Le jury était présidé par Madame Brigitte Rodes, Présidente de la Commission Développement culturel et gestion du patrimoine et regroupait des représentants des institutions partenaires et des professionnels de l’enfance et du livre et de la lecture.
23 manuscrits étaient en compétition, puis 8, après l’exclusion de projets qui ne correspondaient pas aux critères édictés. Enfin, trois manuscrits ont été primés et donc élus pour être publiés à raison d’un par an et offerts aux enfants nés en Guadeloupe l’année suivant leur publication.
C’est ainsi que sont parus, en 2018, Titius, le minuscule grand voyageur de Nicole Béreau aux Éditions Jasor, en 2019 Mon petit pays à moi de Laurence Sancéau aux Éditions Courtes et Longues et enfin, en 2020, Insya veut danser le léwòz, écrit par Amandine Vélin et illustré par Véronique Grasset aux Éditions Jasor. Cet album raconte l’histoire d’Insya, une petite fille qui veut à tout prix aller danser le léwòz chez Monsieur Germain. Mais il lui faut d'abord apprendre à danser. Elle part en chantant sur les chemins et c'est aux animaux qu'elle rencontre qu'elle va demander conseil. Un album plein de vie, de rythme et de couleurs.
Maintenant que nous connaissons les conditions de la création de cet album plein de vie et de joie enfantine, nous avons voulu en savoir plus en interviewant son autrice et son illustratrice.
Quelques questions à Amandine Vélin, l’autrice
Insya veut danser le léwòz est votre première publication et c’est une belle réussite ! Quel est votre rapport à l’écrit ?
Merci beaucoup ! En effet, Insya veut danser le léwòz est ma première publication. J’ai toujours eu un rapport que j’estime privilégié avec l’écrit. En témoignent mes dizaines de cahiers, carnets en tout genre. J’aime écrire, coucher sur le papier les choses. Vous savez, au-delà des mots, c’est vraiment cette sensation du stylo sur le papier que j’affectionne, mais bon, là je m’emballe !
On sent dans votre récit une familiarité avec l’univers des contes. Est-ce qu’enfant, on vous en racontait ? En avez-vous lu vous-même ?
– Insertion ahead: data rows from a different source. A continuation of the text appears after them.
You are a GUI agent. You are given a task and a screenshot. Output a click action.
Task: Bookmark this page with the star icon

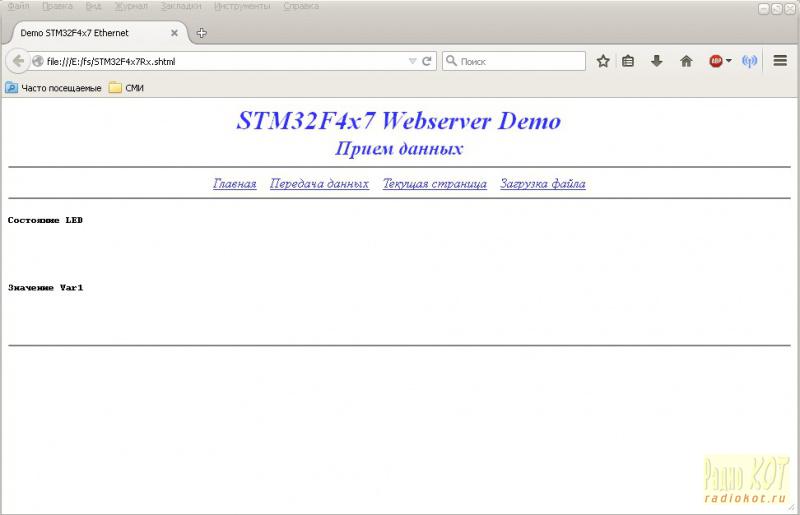(x=603, y=61)
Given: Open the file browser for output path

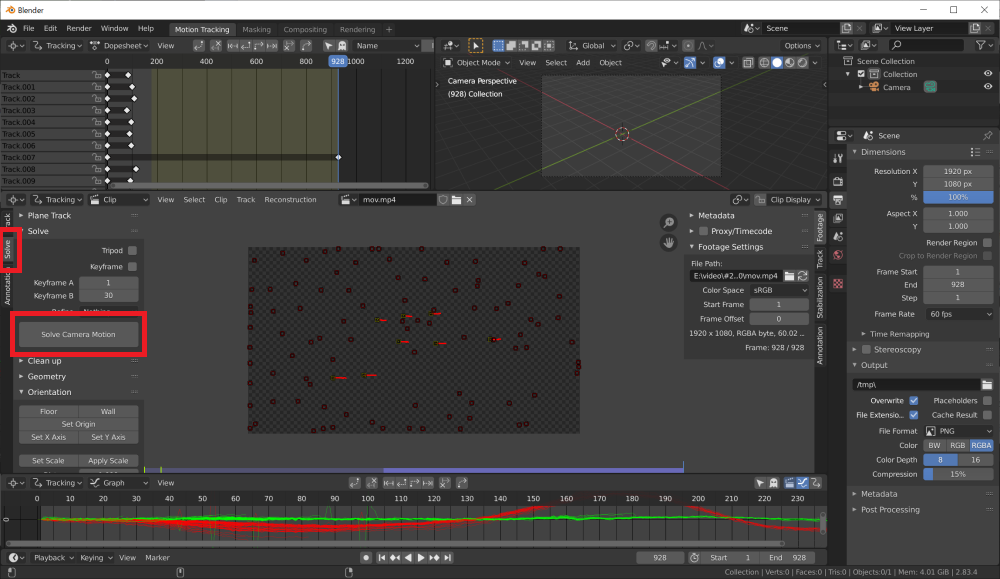Looking at the screenshot, I should click(x=986, y=384).
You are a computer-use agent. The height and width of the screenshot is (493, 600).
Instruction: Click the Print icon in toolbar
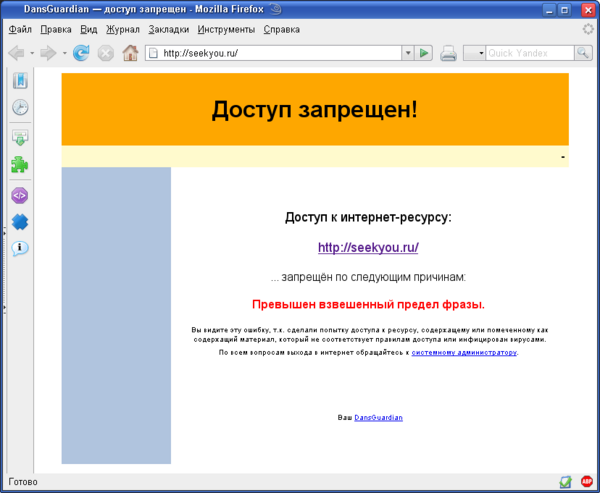coord(448,53)
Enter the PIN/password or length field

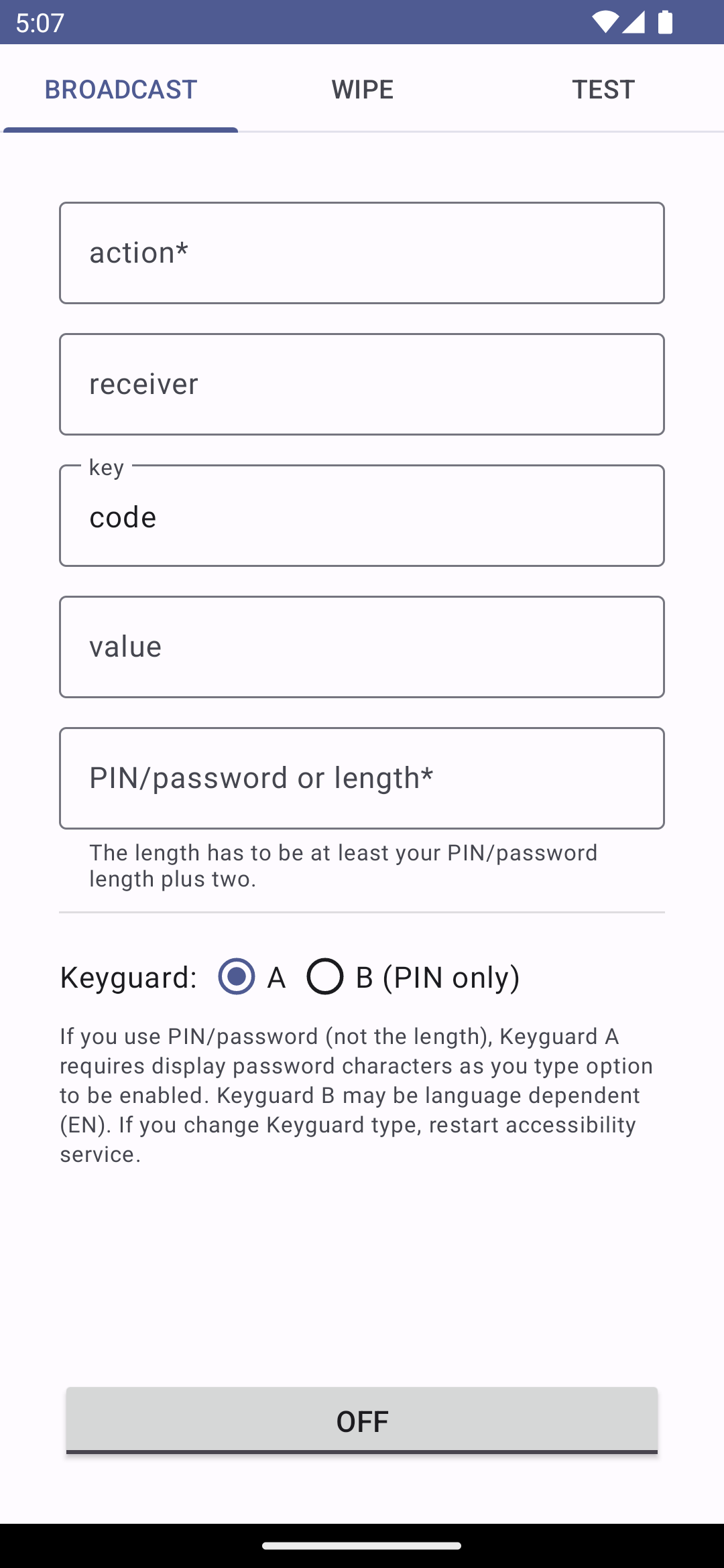pyautogui.click(x=362, y=778)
En Guadeloupe, dans la Caraïbe et en Afrique de façon générale, nous avons une très forte tradition du conte. Ma défunte grand-mère nous en contait, à mes frères et sœur et moi, chaque fois que l’occasion se présentait, soit quasiment tous les jours ! Une tradition qui s’est ancrée en moi dès mon plus jeune âge, en fait. D'ailleurs, pour la petite histoire, j’ai découvert très tard que ma grand-mère ne savait pas lire. Elle faisait mine de nous lire un livre mais elle inventait l’histoire de toutes pièces ! On n’y voyait que du feu !
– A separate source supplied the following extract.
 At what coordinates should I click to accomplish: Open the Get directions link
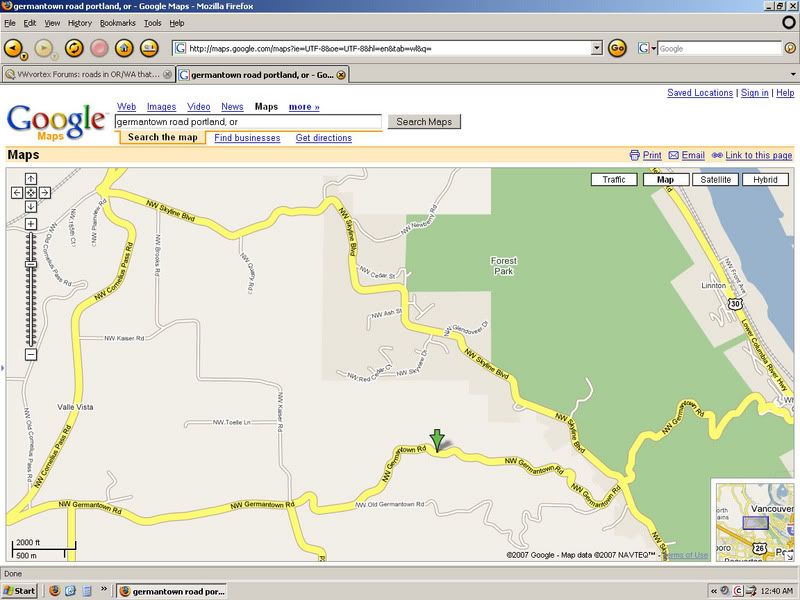pos(323,138)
Est-ce votre métier d’enseignante qui vous garde proche de cet univers ?
Assurément ! Travailler avec des enfants et des adolescents nous fait garder cette âme d’enfant ! Ils sont une source d’inspiration inépuisable !
On ressent dans votre écriture le plaisir des mots, de leur musique. Comment jouez-vous avec le créole et le français ?
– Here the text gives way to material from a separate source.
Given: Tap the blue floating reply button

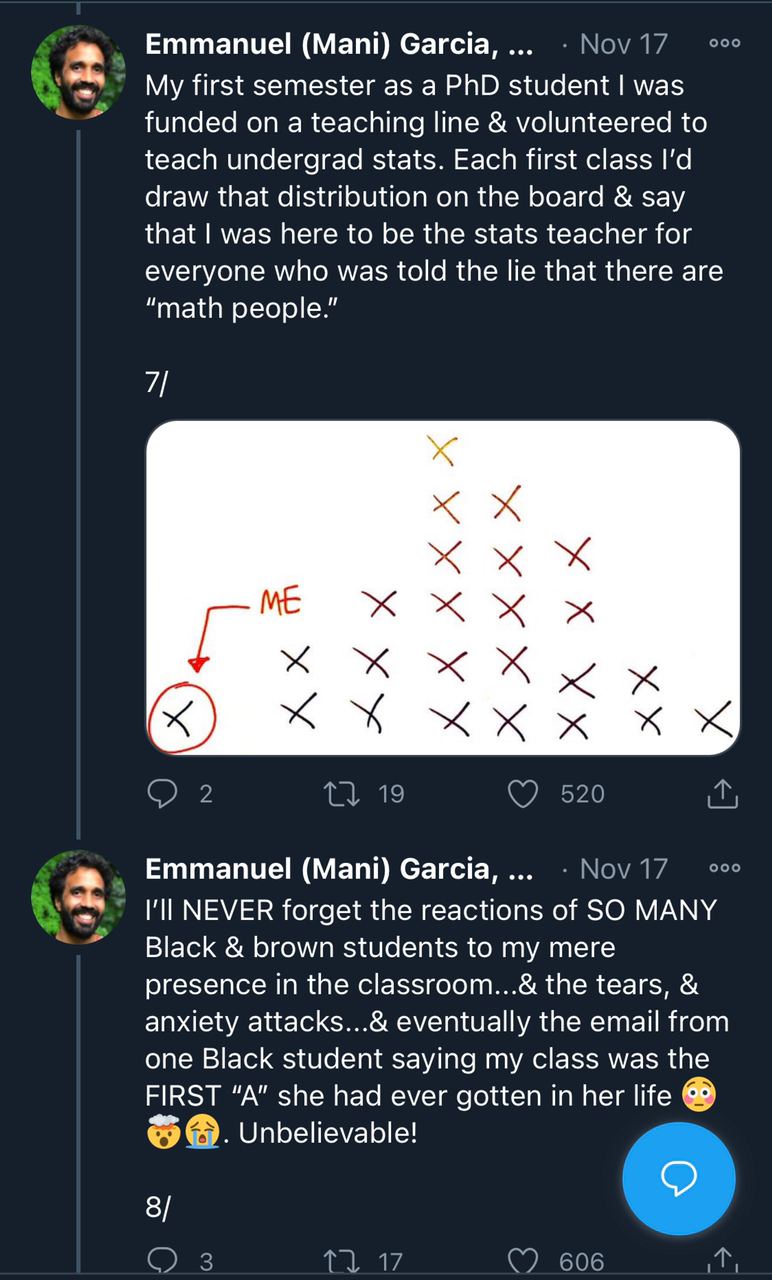Looking at the screenshot, I should click(679, 1179).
Je crois que je réfléchis dans les deux langues. Passer du créole au français et vice-versa est spontané chez moi. J’écris un peu comme je parle. J’aime beaucoup danser, j’aime la musique et cela se ressent dans mes écrits. Insya veut danser le léwòz n’y échappe pas.
D’où vous est venue l’envie de raconter cette histoire ? Comment s’est-elle construite ?
Étant une enfant du gwo-ka, la musique traditionnelle de la Guadeloupe qui était l’une des rares distractions des esclaves, le thème du léwòz s’est imposé naturellement à moi. Le léwòz a deux sens : il est l’un des sept rythmes de cette musique mais c’est aussi le nom qu’on donne à une soirée où on se retrouve autour des musiciens qui jouent le gwo-ka, pour chanter et danser. Particulièrement populaire et prisé, il a longtemps été réservé aux hommes.
Pour la construction, ce fût plus compliqué ! Il fallait une histoire enfantine, le thème étant déjà très spécifique. Il m’est alors venu l’idée des personnages. Pour la chanson et la danse, j’ai pensé à mes élèves porteurs de handicaps (je suis enseignante spécialisée). Je voulais qu’ils puissent aussi s’approprier cette histoire, et ça passe par le corps bien sûr ! C’est comme cela qu’Inysa veut danser le léwòz est devenu un livre qu’on lit mais aussi qu’on chante et qu’on danse !
Avez-vous travaillé avec l’illustratrice Véronique Grasset ?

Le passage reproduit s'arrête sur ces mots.